━━ Estratto del documento

Testata: Informazione Corretta
Data: 08 settembre 2017
Pagina: 1
Autore: Benny Morris
Titolo: «Nel 1948 Israele non ha mai avuto 'politiche di espulsione' nei confronti dei palestinesi»

Nel 1948 Israele non ha mai avuto “politiche di espulsione” nei confronti dei palestinesi
Commento di Benny Morris

(Traduzione di Yehudit Weisz)  

a destra: Benny Morris

Riprendiamo questo articolo dello storico israeliano Benny Morris, uscito su Haaretz il 30 luglio 2017, per due motivi. Il primo, per la credibilità dell’autore, passato attraverso un percorso non ideologico nel raccontare il conflitto israelo-palestinese, partendo da posizioni vicine alla narrativa arabo-palestinese, per giungere poi, con lo scoppio della seconda intifada e del terrorismo, a rivedere molte delle sue posizioni. Il secondo, per il giornale sul quale è stato pubblicato, Haaretz, che non brilla certo per equilibrio e rispetto per la verità storica, sposando quasi sempre la versione arabo-palestinese. Se è stato chiesto a Benny Morris di recensire questo libro, non vi è dubbio che l’autore Adel Manna ha superato ogni limite.

━━━━

Consegna: Prosegui l'articolo sulle presunte politiche di espulsione del 1948, ripartendo dopo l'ultima frase riportata. Le voci non servono per lavorare sull'articolo.

━━ Estratto dati

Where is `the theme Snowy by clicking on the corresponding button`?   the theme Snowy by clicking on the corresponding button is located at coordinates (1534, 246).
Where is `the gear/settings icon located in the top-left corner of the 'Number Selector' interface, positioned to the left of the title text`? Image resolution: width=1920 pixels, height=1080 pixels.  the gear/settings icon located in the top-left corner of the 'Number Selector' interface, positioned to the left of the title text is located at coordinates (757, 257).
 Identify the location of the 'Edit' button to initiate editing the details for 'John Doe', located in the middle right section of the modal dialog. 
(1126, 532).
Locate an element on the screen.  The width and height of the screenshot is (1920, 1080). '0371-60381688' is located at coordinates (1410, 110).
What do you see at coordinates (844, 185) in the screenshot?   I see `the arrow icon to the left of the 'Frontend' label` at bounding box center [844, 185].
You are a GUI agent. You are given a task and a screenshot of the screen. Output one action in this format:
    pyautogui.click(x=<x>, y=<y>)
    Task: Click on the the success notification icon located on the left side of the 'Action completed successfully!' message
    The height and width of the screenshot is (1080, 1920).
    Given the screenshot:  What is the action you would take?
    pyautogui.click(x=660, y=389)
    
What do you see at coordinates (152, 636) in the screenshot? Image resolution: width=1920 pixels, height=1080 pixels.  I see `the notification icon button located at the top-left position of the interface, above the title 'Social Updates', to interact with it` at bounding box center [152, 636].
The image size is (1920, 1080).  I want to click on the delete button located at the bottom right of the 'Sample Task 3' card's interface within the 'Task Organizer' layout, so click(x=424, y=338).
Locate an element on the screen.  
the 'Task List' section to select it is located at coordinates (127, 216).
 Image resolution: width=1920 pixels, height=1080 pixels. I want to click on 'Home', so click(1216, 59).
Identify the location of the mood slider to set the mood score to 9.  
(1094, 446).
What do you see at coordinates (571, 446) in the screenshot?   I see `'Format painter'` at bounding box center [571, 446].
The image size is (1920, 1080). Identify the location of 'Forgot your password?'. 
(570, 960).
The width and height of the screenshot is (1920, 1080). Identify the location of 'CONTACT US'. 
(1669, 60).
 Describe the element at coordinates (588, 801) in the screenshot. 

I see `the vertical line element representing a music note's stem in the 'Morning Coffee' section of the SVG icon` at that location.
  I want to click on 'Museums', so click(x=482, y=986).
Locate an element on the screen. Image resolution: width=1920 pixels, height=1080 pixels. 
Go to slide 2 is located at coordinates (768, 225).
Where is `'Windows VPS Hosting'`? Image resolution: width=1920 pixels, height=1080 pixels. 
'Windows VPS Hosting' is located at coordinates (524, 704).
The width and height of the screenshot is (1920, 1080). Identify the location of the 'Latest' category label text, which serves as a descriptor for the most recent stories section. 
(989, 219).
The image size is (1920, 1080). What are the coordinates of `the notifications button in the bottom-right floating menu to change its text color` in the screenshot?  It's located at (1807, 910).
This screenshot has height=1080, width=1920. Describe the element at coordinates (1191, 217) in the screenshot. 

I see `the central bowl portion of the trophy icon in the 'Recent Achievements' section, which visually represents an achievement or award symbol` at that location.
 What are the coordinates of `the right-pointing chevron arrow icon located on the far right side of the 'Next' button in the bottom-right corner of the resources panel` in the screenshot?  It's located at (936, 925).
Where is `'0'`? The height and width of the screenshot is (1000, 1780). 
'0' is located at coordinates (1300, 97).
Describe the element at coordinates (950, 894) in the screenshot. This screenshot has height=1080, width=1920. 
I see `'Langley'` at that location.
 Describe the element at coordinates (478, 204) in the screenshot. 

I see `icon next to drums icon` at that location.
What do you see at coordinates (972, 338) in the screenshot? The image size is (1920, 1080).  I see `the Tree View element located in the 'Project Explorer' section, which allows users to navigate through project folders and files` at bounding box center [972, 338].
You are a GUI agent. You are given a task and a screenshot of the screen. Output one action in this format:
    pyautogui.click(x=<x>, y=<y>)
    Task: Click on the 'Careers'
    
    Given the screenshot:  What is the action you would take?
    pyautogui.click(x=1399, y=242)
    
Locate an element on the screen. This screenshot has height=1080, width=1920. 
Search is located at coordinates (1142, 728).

━━━━

Risposta:
Per conoscere il pensiero di Benny Morris, uno degli storici israeliani più interessanti, consigliamo di leggere i suoi articoli disponibili nel nostro archivio, andare in Home Page e scrivere "Benny Morris" nella finestra in alto a destra.

Ecco l'articolo:

‘Il problema dei rifugiati palestinesi è dovuto ad un piano generale sionista e alla “pulizia etnica”’, afferma lo storico Adel Manna nel suo libro “Nakba e sopravvivenza”, dove ‘macellazione’ e ‘espulsione’ appaiono in quasi ogni pagina. Mi sono avvicinato al nuovo libro di Adel Manna, “Nakba and sopravvivenza: La storia dei palestinesi che sono rimasti a Haifa e in Galilea, 1948-1956" con un po’ di speranza. Conosco la narrativa dei palestinesi , intrisa di perdita di identità, di discriminazioni, di drammi e di ingiustizia infinita senza alcuna colpa da parte loro. In questo libro però tutto il bene è da una parte e dall’altra ci sono i cattivi, tra cui i peggiori sono i sionisti. Questa versione è stata propagandata per decenni dai leader palestinesi e dai commentatori e storici arabi,, dagli studiosi e dai loro sostenitori, tra cui Walid Khalidi e Rashid Khalidi, Edward Said e Ilan Pappe. I loro libri riempiono gli scaffali delle biblioteche e delle librerie in Occidente.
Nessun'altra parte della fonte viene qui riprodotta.